## Begin Records for this task
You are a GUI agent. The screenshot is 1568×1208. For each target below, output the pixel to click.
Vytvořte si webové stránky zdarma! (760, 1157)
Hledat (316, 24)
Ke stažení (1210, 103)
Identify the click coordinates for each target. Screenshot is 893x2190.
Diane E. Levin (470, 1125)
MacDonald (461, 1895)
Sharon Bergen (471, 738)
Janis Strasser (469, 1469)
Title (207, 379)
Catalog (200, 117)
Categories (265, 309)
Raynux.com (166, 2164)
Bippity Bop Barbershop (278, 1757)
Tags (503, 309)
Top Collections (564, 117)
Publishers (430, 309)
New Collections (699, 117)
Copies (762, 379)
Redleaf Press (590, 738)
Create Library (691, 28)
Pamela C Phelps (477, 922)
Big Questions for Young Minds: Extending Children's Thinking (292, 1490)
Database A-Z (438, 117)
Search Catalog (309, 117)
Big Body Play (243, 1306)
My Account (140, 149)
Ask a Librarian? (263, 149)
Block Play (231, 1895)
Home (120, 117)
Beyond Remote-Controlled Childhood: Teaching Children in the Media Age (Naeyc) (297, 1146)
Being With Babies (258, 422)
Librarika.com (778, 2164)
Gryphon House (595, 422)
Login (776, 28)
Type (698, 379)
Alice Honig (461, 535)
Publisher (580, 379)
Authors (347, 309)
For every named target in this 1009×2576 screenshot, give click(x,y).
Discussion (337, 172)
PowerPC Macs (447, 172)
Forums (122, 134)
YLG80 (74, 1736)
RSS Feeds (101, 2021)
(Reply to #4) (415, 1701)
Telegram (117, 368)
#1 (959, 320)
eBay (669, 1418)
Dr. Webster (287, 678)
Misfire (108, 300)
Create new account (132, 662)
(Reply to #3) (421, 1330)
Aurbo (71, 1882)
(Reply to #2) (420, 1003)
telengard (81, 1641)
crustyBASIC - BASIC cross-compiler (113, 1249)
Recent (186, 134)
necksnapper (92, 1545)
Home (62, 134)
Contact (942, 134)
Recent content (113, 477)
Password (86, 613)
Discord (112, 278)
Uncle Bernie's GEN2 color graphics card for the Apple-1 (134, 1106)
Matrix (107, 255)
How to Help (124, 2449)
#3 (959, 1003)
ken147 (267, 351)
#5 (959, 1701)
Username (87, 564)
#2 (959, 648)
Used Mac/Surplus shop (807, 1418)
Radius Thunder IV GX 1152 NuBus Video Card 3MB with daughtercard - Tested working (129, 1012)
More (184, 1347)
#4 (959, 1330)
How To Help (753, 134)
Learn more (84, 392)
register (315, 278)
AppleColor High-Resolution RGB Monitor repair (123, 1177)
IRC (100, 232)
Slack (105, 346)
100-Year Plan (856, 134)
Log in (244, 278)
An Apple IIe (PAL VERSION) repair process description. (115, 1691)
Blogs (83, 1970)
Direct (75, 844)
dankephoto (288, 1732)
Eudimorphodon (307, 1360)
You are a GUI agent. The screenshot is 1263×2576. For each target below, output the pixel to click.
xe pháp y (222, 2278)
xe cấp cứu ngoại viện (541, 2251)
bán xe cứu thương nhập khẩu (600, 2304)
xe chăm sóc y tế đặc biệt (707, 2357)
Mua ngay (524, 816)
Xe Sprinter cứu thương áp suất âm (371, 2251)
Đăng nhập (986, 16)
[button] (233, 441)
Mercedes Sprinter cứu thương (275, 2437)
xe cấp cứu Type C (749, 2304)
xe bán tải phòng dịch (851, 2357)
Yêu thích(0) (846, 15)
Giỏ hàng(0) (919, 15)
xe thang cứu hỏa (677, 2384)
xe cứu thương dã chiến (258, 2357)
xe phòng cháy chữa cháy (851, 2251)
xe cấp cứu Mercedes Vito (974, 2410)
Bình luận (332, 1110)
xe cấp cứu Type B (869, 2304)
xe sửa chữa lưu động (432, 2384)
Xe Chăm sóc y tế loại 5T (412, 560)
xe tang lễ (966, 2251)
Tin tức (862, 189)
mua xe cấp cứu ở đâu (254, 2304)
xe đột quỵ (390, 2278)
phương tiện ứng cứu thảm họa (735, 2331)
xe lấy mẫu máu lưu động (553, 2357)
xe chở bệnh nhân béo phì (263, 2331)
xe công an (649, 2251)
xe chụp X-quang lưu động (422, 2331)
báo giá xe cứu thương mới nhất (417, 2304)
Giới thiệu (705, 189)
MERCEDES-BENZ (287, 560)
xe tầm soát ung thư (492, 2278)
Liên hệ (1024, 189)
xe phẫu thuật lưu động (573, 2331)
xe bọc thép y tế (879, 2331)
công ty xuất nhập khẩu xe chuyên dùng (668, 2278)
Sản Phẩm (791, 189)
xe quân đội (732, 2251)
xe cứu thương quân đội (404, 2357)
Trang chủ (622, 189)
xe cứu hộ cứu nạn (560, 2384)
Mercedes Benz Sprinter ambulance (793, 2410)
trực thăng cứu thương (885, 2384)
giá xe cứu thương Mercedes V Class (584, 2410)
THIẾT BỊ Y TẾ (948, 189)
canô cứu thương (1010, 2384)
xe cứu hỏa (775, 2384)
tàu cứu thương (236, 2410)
## End Records for this task
# What you are asked to do
Set out every line of the records above as a numbered list, omitting any blank lines.

# Exercise output
1. You are a GUI agent. The screenshot is 1568×1208. For each target below, output the pixel to click.
2. Vytvořte si webové stránky zdarma! (760, 1157)
3. Hledat (316, 24)
4. Ke stažení (1210, 103)
5. Identify the click coordinates for each target. Screenshot is 893x2190.
6. Diane E. Levin (470, 1125)
7. MacDonald (461, 1895)
8. Sharon Bergen (471, 738)
9. Janis Strasser (469, 1469)
10. Title (207, 379)
11. Catalog (200, 117)
12. Categories (265, 309)
13. Raynux.com (166, 2164)
14. Bippity Bop Barbershop (278, 1757)
15. Tags (503, 309)
16. Top Collections (564, 117)
17. Publishers (430, 309)
18. New Collections (699, 117)
19. Copies (762, 379)
20. Redleaf Press (590, 738)
21. Create Library (691, 28)
22. Pamela C Phelps (477, 922)
23. Big Questions for Young Minds: Extending Children's Thinking (292, 1490)
24. Database A-Z (438, 117)
25. Search Catalog (309, 117)
26. Big Body Play (243, 1306)
27. My Account (140, 149)
28. Ask a Librarian? (263, 149)
29. Block Play (231, 1895)
30. Home (120, 117)
31. Beyond Remote-Controlled Childhood: Teaching Children in the Media Age (Naeyc) (297, 1146)
32. Being With Babies (258, 422)
33. Librarika.com (778, 2164)
34. Gryphon House (595, 422)
35. Login (776, 28)
36. Type (698, 379)
37. Alice Honig (461, 535)
38. Publisher (580, 379)
39. Authors (347, 309)
40. For every named target in this 1009×2576 screenshot, give click(x,y).
41. Discussion (337, 172)
42. PowerPC Macs (447, 172)
43. Forums (122, 134)
44. YLG80 (74, 1736)
45. RSS Feeds (101, 2021)
46. (Reply to #4) (415, 1701)
47. Telegram (117, 368)
48. #1 (959, 320)
49. eBay (669, 1418)
50. Dr. Webster (287, 678)
51. Misfire (108, 300)
52. Create new account (132, 662)
53. (Reply to #3) (421, 1330)
54. Aurbo (71, 1882)
55. (Reply to #2) (420, 1003)
56. telengard (81, 1641)
57. crustyBASIC - BASIC cross-compiler (113, 1249)
58. Recent (186, 134)
59. necksnapper (92, 1545)
60. Home (62, 134)
61. Contact (942, 134)
62. Recent content (113, 477)
63. Password (86, 613)
64. Discord (112, 278)
65. Uncle Bernie's GEN2 color graphics card for the Apple-1 (134, 1106)
66. Matrix (107, 255)
67. How to Help (124, 2449)
68. #3 (959, 1003)
69. ken147 (267, 351)
70. #5 (959, 1701)
71. Username (87, 564)
72. #2 (959, 648)
73. Used Mac/Surplus shop (807, 1418)
74. Radius Thunder IV GX 1152 NuBus Video Card 3MB with daughtercard - Tested working (129, 1012)
75. More (184, 1347)
76. #4 (959, 1330)
77. How To Help (753, 134)
78. Learn more (84, 392)
79. register (315, 278)
80. AppleColor High-Resolution RGB Monitor repair (123, 1177)
81. IRC (100, 232)
82. Slack (105, 346)
83. 100-Year Plan (856, 134)
84. Log in (244, 278)
85. An Apple IIe (PAL VERSION) repair process description. (115, 1691)
86. Blogs (83, 1970)
87. Direct (75, 844)
88. dankephoto (288, 1732)
89. Eudimorphodon (307, 1360)
90. You are a GUI agent. The screenshot is 1263×2576. For each target below, output the pixel to click.
91. xe pháp y (222, 2278)
92. xe cấp cứu ngoại viện (541, 2251)
93. bán xe cứu thương nhập khẩu (600, 2304)
94. xe chăm sóc y tế đặc biệt (707, 2357)
95. Mua ngay (524, 816)
96. Xe Sprinter cứu thương áp suất âm (371, 2251)
97. Đăng nhập (986, 16)
98. [button] (233, 441)
99. Mercedes Sprinter cứu thương (275, 2437)
100. xe cấp cứu Type C (749, 2304)
101. xe bán tải phòng dịch (851, 2357)
102. Yêu thích(0) (846, 15)
103. Giỏ hàng(0) (919, 15)
104. xe thang cứu hỏa (677, 2384)
105. xe cứu thương dã chiến (258, 2357)
106. xe phòng cháy chữa cháy (851, 2251)
107. xe cấp cứu Mercedes Vito (974, 2410)
108. Bình luận (332, 1110)
109. xe cấp cứu Type B (869, 2304)
110. xe sửa chữa lưu động (432, 2384)
111. Xe Chăm sóc y tế loại 5T (412, 560)
112. xe tang lễ (966, 2251)
113. Tin tức (862, 189)
114. mua xe cấp cứu ở đâu (254, 2304)
115. xe đột quỵ (390, 2278)
116. phương tiện ứng cứu thảm họa (735, 2331)
117. xe lấy mẫu máu lưu động (553, 2357)
118. xe chở bệnh nhân béo phì (263, 2331)
119. xe công an (649, 2251)
120. xe chụp X-quang lưu động (422, 2331)
121. báo giá xe cứu thương mới nhất (417, 2304)
122. Giới thiệu (705, 189)
123. MERCEDES-BENZ (287, 560)
124. xe tầm soát ung thư (492, 2278)
125. Liên hệ (1024, 189)
126. xe phẫu thuật lưu động (573, 2331)
127. xe bọc thép y tế (879, 2331)
128. công ty xuất nhập khẩu xe chuyên dùng (668, 2278)
129. Sản Phẩm (791, 189)
130. xe quân đội (732, 2251)
131. xe cứu thương quân đội (404, 2357)
132. Trang chủ (622, 189)
133. xe cứu hộ cứu nạn (560, 2384)
134. Mercedes Benz Sprinter ambulance (793, 2410)
135. trực thăng cứu thương (885, 2384)
136. giá xe cứu thương Mercedes V Class (584, 2410)
137. THIẾT BỊ Y TẾ (948, 189)
138. canô cứu thương (1010, 2384)
139. xe cứu hỏa (775, 2384)
140. tàu cứu thương (236, 2410)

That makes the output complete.